Mature adults with jobs and families and property are paying to be treated like babies; to regress and forget that there ever was such a thing as a mortgage, or an annual assessment, or a shopping list. They are paying good money for the temporary luxury of being able to reduce themselves to their most simple, basic, carnal selves. When I first heard of this Adult-Baby phenomenon, I admit I was freaked out. I thought it was a cover for those who gained sexual pleasure from such activities. And perhaps that may be true for some people, but this morning, after a rather difficult two days that stretched my head in various places, I am starting to wonder if maybe there is something to it after all.
Let’s face it; we all do things to push away the problems of everyday life. You go out, get shitfaced, act completely inappropriately, and savour the hangover the next day because you’re only capable of thinking about that or trying to remember how many strangers you kissed the night before. That’s about a whole day of not accepting that you are an adult with responsibilities, and it feels pretty damn good. Or, fuck it, why not get a parachute, take a trip in a aircraft, and jump out at a freakishly scary height, just to feel for a few minutes what it is like to have absolutely no ties to the world? I can’t see another reason to put yourself in dangerous, adrenaline pumping positions. We all want to forget, from time to time, that we have lives to lead.

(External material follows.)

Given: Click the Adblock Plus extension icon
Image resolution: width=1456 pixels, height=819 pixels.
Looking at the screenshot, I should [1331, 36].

Everyone needs that hour, day, even moment, to forget that they are carrying their own personal world on their shoulder. A world that is crushingly heavy, unrelenting, and absolutely YOURS. If you don’t deal with it, no other fucker will. That’s not to say that you don’t deserve a break from time to time. Just shove that world over there in the corner for five minutes and have a cup of tea. Or go swim with sharks, but whatever you do, you always have to pick it back up again, and carry on living. Trust me, I have left my world in the corner where I put it down for way longer than I should have. As painful as your world may seem, as pressuring and incessant, leaving it completely alone in the corner and ignoring it is no solution. When you’re finally ready to pick it up again, it’s so much harder, so much heavier.
SO KEEP GOING, PEOPLE!
Take those five minutes, that day, that week away, to revive yourself in the best way you know how. My preferred method is white wine in a glass that holds an entire bottle (classy and trashy). Even go and pretend to be a baby for an hour, if that’s what makes you feel like “Yes, now I can deal with my tax returns”. Just don’t forget to pick your world up and put it back on your shoulders. It may be a pile of crap sometimes, but it’s your pile of crap, and you’re the best person qualified to make your pile of crap into a pile of goodness. Now, I am going to go apply for yet another job, and clean my flat.